I find it quite confusing what exactly are the differences in using Flask’s before_request() and/or after_request() versus using a WSGI middleware.
Say I want to do something very silly like this:
- Every request-body should be scanned for the word “bacon” and be replaced with “eggs”.
- Now request hits flask-view (according to url-mapping), view-function creates the response
- Every response-body should be scanned for “eggs” and replaced with “bacon”
Would I use a WSGI middleware or the Flask functions? Coming from django with a very robust middleware suite, the difference is not clear to me.
Thanks in advance.
berni
Actually, you have the exact same choice in Django. Django, in some part, is built on WSGI, so you could theoretically write WSGI middleware or Django middleware in Django as well. The reason you don’t have confusion there is because the Django community typically steers developers away from WSGI middleware. One reason is due to the fact that Django was designed to work equally on mod_python and WSGI. By using the Django middleware, your middleware works on both systems (see this post by James Bennett).

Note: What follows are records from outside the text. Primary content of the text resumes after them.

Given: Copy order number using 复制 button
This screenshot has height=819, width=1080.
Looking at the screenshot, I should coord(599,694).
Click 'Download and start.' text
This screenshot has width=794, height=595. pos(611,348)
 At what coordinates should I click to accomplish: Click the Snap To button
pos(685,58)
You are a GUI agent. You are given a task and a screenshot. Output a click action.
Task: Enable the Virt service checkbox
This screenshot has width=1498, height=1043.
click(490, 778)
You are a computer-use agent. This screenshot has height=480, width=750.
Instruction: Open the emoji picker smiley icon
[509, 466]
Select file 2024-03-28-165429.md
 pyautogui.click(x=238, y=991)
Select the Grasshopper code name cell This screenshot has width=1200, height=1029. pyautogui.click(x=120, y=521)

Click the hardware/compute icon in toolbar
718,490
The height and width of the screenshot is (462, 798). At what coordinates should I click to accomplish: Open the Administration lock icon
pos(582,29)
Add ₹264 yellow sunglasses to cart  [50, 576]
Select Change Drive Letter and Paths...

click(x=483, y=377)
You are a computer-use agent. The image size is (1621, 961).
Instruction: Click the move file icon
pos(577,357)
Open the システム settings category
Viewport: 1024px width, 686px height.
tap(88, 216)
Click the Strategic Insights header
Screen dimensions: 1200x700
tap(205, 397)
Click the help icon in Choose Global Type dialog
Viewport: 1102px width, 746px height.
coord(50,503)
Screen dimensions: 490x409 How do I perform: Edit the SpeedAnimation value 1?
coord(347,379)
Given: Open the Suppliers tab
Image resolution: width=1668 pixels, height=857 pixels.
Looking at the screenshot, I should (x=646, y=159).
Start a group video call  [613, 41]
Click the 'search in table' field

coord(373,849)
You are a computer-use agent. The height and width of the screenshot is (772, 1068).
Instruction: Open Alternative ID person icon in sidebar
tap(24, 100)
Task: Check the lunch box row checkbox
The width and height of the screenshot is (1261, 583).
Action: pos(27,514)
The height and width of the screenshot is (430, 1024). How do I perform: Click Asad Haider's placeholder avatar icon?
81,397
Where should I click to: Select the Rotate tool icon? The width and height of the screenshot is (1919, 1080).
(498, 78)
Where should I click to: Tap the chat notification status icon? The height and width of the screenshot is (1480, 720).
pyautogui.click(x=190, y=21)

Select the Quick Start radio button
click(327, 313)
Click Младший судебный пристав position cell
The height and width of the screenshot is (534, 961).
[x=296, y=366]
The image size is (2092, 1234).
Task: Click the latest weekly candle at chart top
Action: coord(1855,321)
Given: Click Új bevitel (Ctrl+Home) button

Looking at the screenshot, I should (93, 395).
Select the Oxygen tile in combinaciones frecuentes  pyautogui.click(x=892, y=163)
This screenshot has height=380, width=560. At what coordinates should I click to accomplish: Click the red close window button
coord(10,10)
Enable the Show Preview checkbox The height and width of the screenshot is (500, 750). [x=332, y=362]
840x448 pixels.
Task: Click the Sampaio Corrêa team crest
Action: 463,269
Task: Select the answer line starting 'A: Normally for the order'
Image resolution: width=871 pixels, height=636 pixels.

One advantage that creating a WSGI middleware has is that it can be used in multiple frameworks. For example, Beaker is a session and caching WSGI middleware that could be used in any WSGI framework. If it were written specifically in Flask, then Pyramid developers couldn’t use it. The maintainer of the library specifically made sure that the library could work in multiple frameworks, so he wrote it as a WSGI library.